Microsoft is sounding a high-level alarm in its latest security bulletin regarding a new wave of email scams where the bait is no longer just the typical suspicious link. Now, as revealed by Microsoft, attackers are using QR codes within PDF files, fake login pages, and fraudulent captchas as a new method to steal passwords.
According to Microsoft Threat Intelligence, approximately 8.3 billion threats of this type were detected via email between January and March 2026 alone, and the figure appears to be steadily rising, indicating that these phishing problems are spreading rapidly.
Microsoft Warns of Large-Scale Scams Using QR Codes in PDFs and Other Methods
The key is that these scams aim to appear legitimate. An email containing an invoice, a pending document, a payment notification, or a business notice might include an apparently harmless PDF. Inside, there’s a QR code that encourages the victim to scan it with their mobile phone. This action takes the victim out of the protected environment of their company computer and leads them to a fake page designed to steal their credentials.
The significant data point is the growth of these practices. Microsoft indicates that attacks and scams involving QR codes surged from 7.6 million in January to 18.7 million in March. This represents a 146% increase during the first quarter of 2026. Furthermore, March marked the highest monthly volume of these types of attacks in at least a year.
According to Microsoft itself, PDFs were the preferred format for hiding these QR codes. The report reveals that in January, PDFs accounted for 65% of QR code attacks, and by March, this figure rose to 70%. DOC and DOCX documents also appeared in these campaigns, although their share decreased from 31% to 24%. Microsoft also detected a more direct method: QR codes embedded directly in the body of the email, without an attachment. This method grew by 336% in March, although it still represented only 5% of the total. However, it is gaining significant traction very quickly, suggesting it is effective.

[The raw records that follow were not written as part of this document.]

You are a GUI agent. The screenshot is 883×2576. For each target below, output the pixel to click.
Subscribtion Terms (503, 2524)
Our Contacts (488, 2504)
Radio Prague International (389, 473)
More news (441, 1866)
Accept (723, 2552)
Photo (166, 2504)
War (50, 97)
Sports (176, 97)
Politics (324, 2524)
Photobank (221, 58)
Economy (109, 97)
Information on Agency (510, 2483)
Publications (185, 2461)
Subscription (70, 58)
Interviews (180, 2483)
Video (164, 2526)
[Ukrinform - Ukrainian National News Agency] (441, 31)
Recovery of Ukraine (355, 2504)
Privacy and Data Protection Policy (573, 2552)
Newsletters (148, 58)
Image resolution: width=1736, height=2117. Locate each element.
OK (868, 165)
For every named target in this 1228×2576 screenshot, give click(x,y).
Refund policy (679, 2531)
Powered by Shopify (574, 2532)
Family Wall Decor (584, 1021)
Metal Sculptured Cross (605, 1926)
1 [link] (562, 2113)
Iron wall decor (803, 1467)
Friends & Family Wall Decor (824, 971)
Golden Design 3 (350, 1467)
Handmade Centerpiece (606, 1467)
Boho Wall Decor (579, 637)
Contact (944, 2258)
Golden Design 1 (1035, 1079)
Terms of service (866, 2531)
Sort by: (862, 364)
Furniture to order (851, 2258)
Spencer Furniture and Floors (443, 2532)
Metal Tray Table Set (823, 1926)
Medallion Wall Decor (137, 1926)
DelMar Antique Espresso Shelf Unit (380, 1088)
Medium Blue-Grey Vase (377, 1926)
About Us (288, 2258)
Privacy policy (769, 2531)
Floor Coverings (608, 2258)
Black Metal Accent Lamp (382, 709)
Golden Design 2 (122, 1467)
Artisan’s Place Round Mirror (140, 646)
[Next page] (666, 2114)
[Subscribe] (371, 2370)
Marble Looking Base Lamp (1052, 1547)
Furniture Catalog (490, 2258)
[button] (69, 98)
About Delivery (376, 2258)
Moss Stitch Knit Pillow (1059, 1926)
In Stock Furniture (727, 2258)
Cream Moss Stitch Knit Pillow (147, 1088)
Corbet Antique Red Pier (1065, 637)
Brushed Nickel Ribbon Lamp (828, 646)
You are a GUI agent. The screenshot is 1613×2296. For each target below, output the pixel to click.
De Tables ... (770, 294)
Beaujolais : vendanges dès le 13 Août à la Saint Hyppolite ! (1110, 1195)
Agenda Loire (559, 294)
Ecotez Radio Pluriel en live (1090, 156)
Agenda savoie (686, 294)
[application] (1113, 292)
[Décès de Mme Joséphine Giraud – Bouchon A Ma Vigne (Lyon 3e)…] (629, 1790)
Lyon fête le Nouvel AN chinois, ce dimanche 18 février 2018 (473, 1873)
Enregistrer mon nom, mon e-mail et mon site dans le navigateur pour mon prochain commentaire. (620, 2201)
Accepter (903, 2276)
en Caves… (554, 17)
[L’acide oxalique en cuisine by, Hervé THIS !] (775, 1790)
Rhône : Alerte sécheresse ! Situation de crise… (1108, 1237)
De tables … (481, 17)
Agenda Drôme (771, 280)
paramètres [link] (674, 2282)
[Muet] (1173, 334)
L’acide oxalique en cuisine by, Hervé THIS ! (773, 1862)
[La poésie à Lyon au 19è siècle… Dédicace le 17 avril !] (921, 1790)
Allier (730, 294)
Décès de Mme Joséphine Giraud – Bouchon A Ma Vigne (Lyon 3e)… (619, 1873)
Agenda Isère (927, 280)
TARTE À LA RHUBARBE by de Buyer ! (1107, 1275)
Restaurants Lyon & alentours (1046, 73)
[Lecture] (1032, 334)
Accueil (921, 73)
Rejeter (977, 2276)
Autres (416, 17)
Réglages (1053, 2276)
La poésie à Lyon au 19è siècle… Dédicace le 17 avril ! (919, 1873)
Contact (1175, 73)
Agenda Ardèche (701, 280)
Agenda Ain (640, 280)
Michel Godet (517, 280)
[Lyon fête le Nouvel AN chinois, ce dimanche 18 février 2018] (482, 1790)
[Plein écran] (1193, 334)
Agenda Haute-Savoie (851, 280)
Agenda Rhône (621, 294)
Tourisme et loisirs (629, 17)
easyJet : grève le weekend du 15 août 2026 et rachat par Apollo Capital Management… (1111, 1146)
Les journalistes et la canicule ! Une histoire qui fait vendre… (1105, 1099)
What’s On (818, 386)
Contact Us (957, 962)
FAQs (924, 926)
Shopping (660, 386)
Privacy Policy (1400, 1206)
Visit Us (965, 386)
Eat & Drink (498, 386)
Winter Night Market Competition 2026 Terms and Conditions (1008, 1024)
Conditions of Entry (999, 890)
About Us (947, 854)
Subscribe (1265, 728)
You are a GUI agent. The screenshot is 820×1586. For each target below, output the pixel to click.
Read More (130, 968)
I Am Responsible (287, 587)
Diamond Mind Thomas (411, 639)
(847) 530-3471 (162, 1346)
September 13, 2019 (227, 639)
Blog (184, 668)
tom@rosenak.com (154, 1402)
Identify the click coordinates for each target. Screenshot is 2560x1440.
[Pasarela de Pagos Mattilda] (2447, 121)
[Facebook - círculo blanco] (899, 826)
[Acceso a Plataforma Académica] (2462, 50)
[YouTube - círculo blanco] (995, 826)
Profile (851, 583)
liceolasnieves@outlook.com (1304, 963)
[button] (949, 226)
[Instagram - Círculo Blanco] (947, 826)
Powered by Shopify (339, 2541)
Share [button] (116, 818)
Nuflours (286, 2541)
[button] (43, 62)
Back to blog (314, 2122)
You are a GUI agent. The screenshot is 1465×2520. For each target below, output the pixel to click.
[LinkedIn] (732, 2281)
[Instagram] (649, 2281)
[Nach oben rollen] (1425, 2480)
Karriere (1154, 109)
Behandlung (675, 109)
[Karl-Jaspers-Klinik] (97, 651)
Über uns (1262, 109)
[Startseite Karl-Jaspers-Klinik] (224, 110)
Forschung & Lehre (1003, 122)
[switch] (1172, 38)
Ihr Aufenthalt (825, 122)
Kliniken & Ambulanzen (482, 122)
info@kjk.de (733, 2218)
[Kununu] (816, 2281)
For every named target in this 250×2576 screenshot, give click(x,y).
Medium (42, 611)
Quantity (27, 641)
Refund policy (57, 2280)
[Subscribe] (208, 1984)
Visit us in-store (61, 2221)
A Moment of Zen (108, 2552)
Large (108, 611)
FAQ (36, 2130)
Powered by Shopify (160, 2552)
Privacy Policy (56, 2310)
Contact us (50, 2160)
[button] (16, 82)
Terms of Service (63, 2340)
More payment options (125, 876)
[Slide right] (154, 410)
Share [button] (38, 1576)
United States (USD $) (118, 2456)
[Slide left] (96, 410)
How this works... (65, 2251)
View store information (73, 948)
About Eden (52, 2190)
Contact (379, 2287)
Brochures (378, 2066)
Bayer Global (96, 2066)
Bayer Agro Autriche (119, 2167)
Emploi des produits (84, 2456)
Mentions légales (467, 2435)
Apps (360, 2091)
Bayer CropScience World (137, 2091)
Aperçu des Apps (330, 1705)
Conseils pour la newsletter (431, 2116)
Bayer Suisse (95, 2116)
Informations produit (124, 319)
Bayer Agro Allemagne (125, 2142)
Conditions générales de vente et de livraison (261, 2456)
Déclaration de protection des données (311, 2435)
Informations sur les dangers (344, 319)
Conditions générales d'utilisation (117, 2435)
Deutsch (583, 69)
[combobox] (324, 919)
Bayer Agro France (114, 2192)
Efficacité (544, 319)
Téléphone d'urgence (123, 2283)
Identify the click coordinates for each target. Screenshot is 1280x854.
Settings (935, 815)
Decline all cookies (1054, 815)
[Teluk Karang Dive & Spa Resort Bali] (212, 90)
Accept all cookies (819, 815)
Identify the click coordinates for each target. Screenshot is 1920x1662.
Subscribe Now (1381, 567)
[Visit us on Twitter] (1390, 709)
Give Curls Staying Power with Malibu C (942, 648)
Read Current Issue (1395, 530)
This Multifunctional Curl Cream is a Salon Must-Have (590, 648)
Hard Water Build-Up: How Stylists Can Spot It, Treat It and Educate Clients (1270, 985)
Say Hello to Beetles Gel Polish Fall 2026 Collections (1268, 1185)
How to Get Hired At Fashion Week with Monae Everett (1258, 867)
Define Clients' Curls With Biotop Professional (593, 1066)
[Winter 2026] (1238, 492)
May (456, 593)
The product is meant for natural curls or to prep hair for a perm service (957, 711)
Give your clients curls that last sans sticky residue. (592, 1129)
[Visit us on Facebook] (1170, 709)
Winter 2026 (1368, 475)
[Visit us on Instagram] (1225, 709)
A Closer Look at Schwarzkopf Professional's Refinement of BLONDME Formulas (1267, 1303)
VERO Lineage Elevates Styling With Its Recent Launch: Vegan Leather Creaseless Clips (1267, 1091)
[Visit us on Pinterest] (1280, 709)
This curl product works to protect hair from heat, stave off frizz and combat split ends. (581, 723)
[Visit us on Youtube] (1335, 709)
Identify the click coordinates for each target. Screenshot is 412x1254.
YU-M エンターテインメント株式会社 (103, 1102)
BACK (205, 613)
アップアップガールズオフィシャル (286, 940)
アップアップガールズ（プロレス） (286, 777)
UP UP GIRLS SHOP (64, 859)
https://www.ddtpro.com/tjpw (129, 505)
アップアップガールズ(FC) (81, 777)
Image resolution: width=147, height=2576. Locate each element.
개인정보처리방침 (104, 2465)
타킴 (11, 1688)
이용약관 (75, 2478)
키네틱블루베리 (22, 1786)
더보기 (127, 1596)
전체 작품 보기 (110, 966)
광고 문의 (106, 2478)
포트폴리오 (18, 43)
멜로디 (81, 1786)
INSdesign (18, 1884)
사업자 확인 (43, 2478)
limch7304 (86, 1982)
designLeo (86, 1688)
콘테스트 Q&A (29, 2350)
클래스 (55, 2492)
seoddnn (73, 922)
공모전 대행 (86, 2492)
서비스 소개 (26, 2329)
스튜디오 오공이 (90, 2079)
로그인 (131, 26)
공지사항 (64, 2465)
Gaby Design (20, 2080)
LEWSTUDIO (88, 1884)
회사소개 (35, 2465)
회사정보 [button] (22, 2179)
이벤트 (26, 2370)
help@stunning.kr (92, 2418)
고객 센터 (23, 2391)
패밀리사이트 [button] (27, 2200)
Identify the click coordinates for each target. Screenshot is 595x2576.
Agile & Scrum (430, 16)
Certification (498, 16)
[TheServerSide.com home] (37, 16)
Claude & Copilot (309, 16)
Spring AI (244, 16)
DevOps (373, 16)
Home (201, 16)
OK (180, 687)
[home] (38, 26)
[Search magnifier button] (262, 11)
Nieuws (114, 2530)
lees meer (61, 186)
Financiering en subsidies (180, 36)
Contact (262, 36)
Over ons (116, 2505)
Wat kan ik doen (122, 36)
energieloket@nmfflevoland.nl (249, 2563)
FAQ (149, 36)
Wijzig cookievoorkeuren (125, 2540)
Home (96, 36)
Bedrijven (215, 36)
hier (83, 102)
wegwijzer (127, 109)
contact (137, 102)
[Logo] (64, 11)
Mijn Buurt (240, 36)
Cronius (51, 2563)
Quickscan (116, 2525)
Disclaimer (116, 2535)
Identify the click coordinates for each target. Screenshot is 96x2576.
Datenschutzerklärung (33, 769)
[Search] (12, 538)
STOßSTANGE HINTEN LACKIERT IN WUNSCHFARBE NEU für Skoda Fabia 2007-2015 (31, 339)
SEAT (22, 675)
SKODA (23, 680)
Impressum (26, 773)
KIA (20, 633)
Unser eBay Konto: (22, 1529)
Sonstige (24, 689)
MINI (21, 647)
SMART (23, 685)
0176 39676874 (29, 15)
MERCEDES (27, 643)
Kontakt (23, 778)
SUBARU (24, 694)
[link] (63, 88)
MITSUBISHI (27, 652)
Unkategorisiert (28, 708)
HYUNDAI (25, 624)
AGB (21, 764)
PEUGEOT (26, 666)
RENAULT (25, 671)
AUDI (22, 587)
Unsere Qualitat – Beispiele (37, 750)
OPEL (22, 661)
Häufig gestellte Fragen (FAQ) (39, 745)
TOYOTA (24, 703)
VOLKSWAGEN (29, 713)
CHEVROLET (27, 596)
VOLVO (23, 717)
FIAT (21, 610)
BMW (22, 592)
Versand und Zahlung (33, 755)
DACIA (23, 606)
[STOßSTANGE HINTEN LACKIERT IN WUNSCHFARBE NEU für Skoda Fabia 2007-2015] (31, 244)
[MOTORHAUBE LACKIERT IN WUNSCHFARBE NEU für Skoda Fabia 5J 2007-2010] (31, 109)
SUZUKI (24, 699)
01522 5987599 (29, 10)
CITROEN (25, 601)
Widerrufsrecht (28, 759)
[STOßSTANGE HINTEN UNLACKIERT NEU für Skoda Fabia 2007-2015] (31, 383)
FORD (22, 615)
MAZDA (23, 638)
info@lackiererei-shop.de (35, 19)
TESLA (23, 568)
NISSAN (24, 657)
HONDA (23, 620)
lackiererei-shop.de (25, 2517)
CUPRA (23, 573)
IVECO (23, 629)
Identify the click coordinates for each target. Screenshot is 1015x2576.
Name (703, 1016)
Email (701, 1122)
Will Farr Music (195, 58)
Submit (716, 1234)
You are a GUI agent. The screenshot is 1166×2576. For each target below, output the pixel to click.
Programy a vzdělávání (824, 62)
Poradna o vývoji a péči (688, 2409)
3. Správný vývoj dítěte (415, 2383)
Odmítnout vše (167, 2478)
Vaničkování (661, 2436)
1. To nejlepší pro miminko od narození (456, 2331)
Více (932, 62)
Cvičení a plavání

Even Captchas Aren’t Safe; Extreme Caution is Needed for All These Tactics
The other component of this wave involves fake captchas. Microsoft explains that attackers use them to create an appearance of legitimate verification, force user interaction, and complicate automated analysis by security tools. In March, captcha scams grew by 125% and reached 11.9 million attacks, the highest level observed in the past year.
The primary objective remains, evidently, stealing accounts. Microsoft indicates that credential theft represented 89% of attacks with malicious payloads in January, 95% in February, and 94% in March. Traditional malware lagged far behind, with only 5% or 6% by the end of the quarter.
Tycoon2FA also appears, a phishing-as-a-service platform active since August 2023. Microsoft links it to the Storm-1747 group and explains that it sold kits capable of mimicking business login pages and using techniques to bypass non-phishing-resistant two-factor authentication systems. Therefore, even 2FA is currently under threat.
Microsoft, Europol, and industry partners took action against Tycoon2FA in March. Following that operation, the associated volume dropped by 15% for the remainder of the month, although the activity did not cease.
Nevertheless, attackers adapted by moving domains, changing providers, and seeking new ways to keep their campaigns active. Fake emails continue to be the perennial problem for companies like Microsoft, Google, or Apple, but they now come disguised as PDFs, QR codes, and security checks. Be extremely cautious about what you open or scan; prevention is better than cure.